— Given request a —
Output the blog post's text word for word, everything from "Man behind counter" down to "these are ya?".

Tuesday 22 July 2008

Susie is calming down

I still can’t quite believe the summer is here. This is the time that we look forward to every year, relaxation and all that jazz; but I’m so used to only having short holidays, that I keep expecting it to finish any second – I’ve never had that before. But then I don’t think I’ve ever been so overwhelmed by the thought of finishing a school year as I am this year. Looking back at the blog I wrote before going into year 12, I can’t believe how quickly this year has gone, how quickly I sank into the day-to-day of being a sixth former: frees, munch, the kitchen, non-uniform. It’s been a bloody good year, no? All those things that I was excited about in September, forming closer friendships with special people – they’ve all happened; and I really love it.

I’m going to Florida in two weeks; I think it may well be the best holiday of my life. Not only are we staying in a villa with our own pool (which has made me blissfully happy for the last 3 years around Europe), but we’re going to theme parks and shopping malls and eating way too much fast food in a country where everyone speaks our language, topped off with a ‘have a nice day’ (which I’m sure will get annoying eventually, but I can still be excited about it now, right?). Above and beyond all that is the time I’m going to get away from everything, to think and work stuff out – right now, I reckon that’s what I really need.

Susie is going to be alright, she thinks; this summer will do her the world of good.

Wednesday 16 July 2008

Susie is up and down, apparently

Things change, don’t they. One day things are fine, the next, they aren’t. Today? They aren’t. Again, I’m in a shit mood; again, I’m crying. I just wish days like yesterday were twice as long as days like today.

Susie is off for a fucking nap, she doesn’t even want to be awake right now.

Tuesday 15 July 2008

Susie is not crying this evening

Man behind counter in Tesco: Hi
Me: (placing box of 5 Tesco Finest Chocolate Tiffin squares on counter) Hiya
Man: You’re not gonna want a bag for these are ya?
Me: (judging that I probably have enough space in my school bag) Nah, you’re alright mate
Man: You’re just gonna munch ‘em anyway
Me: Yup, pretty much
Man: Awesome, that’s £2.02
Me: (hands money) cheers
Man: Thanks a lot, enjoy them won’t you
Me: I will. Thanks.
Man: See ya later.
Me: See ya.
(smiles all round)

It’s little exchanges like this that not only make my day, but make me wonder why we don’t talk to strangers more often. I tip my hat to all those people who are brave enough to find something to say to the people they pass on the street; it’s such a rare sight these days. Why is it that humans are so resigned to such indifference? We can stop and talk to a dog that passes us on a path, two squirrels that have never seen each other before would never just pass by each other with no communication; so why is it that one person smiling to another is so strange, and as for actually stopping and talking, well, that’s reserved for those charity people who harass you on the street and religious nuts?

I’m not saying that we all need to stop every time we pass someone, we’d never get anything done. But what’s so difficult about saying hello? Or good morning? Or having a conversation with the bus driver, or the person working the till at the shop we go to, like I did today?

Susie is quite sure that there would be far less loneliness and depression in the world if all the people of it paid a little more attention to one another.

As for myself; things have been forced into perspective a little since my last blog. Although I’m pretty sure I’m not actually any happier than I was a week ago, I’ve been able to take some space from the thing(s) making me feel quite as crap as I did, and I think at the very least it has made the feelings a little less imminent. Perhaps it’s not safe for me to block things out quite so much, it’ll only lead to a crash later on, but there we go.

— Given request b —
Express the rows as a numbered list with blank lines left out, covering everything from the first row down to the line containing "will [27, 22].".

— Material for this task —
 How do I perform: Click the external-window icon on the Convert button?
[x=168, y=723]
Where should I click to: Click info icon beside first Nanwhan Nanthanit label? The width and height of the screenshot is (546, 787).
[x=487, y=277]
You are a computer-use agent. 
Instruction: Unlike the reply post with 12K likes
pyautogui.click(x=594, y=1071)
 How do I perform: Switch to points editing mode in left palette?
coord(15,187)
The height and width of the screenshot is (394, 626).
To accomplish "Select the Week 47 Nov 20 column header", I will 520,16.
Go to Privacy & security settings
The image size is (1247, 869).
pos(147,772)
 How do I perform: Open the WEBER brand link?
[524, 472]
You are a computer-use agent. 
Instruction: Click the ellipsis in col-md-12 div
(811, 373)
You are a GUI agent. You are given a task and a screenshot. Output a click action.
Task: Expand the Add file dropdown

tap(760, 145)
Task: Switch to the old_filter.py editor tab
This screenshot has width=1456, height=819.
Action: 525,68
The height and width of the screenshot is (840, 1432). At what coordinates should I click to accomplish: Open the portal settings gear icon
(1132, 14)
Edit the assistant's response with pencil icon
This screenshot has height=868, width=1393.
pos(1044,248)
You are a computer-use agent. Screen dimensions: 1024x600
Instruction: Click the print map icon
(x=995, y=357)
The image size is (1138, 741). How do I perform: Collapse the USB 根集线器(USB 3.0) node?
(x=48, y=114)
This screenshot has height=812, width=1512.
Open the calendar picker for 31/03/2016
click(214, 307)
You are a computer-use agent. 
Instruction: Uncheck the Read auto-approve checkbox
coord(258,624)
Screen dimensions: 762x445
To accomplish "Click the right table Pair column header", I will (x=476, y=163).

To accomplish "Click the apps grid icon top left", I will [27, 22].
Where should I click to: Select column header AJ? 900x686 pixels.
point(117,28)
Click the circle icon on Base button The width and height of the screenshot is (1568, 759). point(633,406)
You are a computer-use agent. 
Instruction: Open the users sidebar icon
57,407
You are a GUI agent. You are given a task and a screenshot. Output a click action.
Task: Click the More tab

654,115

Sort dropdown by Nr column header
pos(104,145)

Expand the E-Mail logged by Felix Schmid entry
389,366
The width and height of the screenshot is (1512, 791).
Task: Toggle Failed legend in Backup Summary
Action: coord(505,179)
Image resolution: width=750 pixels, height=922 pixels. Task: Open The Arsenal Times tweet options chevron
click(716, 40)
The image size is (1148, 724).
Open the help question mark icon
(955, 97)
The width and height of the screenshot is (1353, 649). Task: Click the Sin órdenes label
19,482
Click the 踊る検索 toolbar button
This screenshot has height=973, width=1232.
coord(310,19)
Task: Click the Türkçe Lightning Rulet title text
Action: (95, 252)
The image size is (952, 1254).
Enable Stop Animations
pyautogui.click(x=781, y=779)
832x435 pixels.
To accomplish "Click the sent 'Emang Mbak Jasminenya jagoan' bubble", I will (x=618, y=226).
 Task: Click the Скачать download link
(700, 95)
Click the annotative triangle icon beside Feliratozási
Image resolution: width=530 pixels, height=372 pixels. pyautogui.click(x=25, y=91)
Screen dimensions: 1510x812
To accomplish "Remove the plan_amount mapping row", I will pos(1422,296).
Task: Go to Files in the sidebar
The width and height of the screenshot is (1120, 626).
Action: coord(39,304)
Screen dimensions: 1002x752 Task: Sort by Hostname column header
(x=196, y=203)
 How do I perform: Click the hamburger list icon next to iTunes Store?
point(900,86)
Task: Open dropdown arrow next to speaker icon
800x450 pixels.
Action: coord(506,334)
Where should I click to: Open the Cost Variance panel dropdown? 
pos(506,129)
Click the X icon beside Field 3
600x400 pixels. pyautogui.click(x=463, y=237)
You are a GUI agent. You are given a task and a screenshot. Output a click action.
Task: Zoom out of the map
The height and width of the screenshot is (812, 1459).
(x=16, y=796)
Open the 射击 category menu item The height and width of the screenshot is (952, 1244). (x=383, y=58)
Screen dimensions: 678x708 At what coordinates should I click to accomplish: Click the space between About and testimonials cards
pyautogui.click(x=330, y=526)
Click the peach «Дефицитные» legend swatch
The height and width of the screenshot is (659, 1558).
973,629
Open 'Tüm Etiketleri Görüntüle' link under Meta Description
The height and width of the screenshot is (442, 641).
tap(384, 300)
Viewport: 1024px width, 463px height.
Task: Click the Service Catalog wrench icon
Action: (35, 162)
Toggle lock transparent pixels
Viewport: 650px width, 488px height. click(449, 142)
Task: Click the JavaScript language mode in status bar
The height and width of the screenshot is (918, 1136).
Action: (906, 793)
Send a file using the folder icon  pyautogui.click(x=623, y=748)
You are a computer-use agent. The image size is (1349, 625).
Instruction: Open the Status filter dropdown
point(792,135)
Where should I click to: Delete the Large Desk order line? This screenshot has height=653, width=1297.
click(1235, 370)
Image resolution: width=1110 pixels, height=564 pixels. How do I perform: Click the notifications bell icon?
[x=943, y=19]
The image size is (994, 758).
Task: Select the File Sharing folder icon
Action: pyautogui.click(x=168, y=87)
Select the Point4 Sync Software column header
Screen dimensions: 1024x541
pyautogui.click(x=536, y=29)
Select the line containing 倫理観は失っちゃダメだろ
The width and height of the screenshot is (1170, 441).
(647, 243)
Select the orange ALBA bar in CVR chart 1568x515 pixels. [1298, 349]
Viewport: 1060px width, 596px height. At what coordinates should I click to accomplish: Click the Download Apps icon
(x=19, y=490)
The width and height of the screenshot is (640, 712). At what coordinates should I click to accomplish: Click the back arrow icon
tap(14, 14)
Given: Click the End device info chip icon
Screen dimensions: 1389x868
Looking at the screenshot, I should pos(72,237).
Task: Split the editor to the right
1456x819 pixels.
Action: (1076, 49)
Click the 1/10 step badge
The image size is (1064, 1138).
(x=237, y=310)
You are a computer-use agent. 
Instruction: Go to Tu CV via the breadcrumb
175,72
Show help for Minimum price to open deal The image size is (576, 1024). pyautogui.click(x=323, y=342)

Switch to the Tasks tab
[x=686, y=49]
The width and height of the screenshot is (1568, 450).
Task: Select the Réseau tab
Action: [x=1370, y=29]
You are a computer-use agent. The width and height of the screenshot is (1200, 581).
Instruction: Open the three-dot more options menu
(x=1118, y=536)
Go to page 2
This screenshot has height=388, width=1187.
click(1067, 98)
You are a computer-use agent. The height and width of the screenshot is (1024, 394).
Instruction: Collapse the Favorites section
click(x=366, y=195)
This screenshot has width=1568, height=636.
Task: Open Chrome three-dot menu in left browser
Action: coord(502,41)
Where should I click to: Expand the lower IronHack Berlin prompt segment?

— Full response a —
Man behind counter in Tesco: Hi
Me: (placing box of 5 Tesco Finest Chocolate Tiffin squares on counter) Hiya
Man: You’re not gonna want a bag for these are ya?

— Full response b —
1.  How do I perform: Click the external-window icon on the Convert button?
2. [x=168, y=723]
3. Where should I click to: Click info icon beside first Nanwhan Nanthanit label? The width and height of the screenshot is (546, 787).
4. [x=487, y=277]
5. You are a computer-use agent. 
6. Instruction: Unlike the reply post with 12K likes
7. pyautogui.click(x=594, y=1071)
8.  How do I perform: Switch to points editing mode in left palette?
9. coord(15,187)
10. The height and width of the screenshot is (394, 626).
11. To accomplish "Select the Week 47 Nov 20 column header", I will 520,16.
12. Go to Privacy & security settings
13. The image size is (1247, 869).
14. pos(147,772)
15.  How do I perform: Open the WEBER brand link?
16. [524, 472]
17. You are a computer-use agent. 
18. Instruction: Click the ellipsis in col-md-12 div
19. (811, 373)
20. You are a GUI agent. You are given a task and a screenshot. Output a click action.
21. Task: Expand the Add file dropdown
22. tap(760, 145)
23. Task: Switch to the old_filter.py editor tab
24. This screenshot has width=1456, height=819.
25. Action: 525,68
26. The height and width of the screenshot is (840, 1432). At what coordinates should I click to accomplish: Open the portal settings gear icon
27. (1132, 14)
28. Edit the assistant's response with pencil icon
29. This screenshot has height=868, width=1393.
30. pos(1044,248)
31. You are a computer-use agent. Screen dimensions: 1024x600
32. Instruction: Click the print map icon
33. (x=995, y=357)
34. The image size is (1138, 741). How do I perform: Collapse the USB 根集线器(USB 3.0) node?
35. (x=48, y=114)
36. This screenshot has height=812, width=1512.
37. Open the calendar picker for 31/03/2016
38. click(214, 307)
39. You are a computer-use agent. 
40. Instruction: Uncheck the Read auto-approve checkbox
41. coord(258,624)
42. Screen dimensions: 762x445
43. To accomplish "Click the right table Pair column header", I will (x=476, y=163).
44. To accomplish "Click the apps grid icon top left", I will [27, 22].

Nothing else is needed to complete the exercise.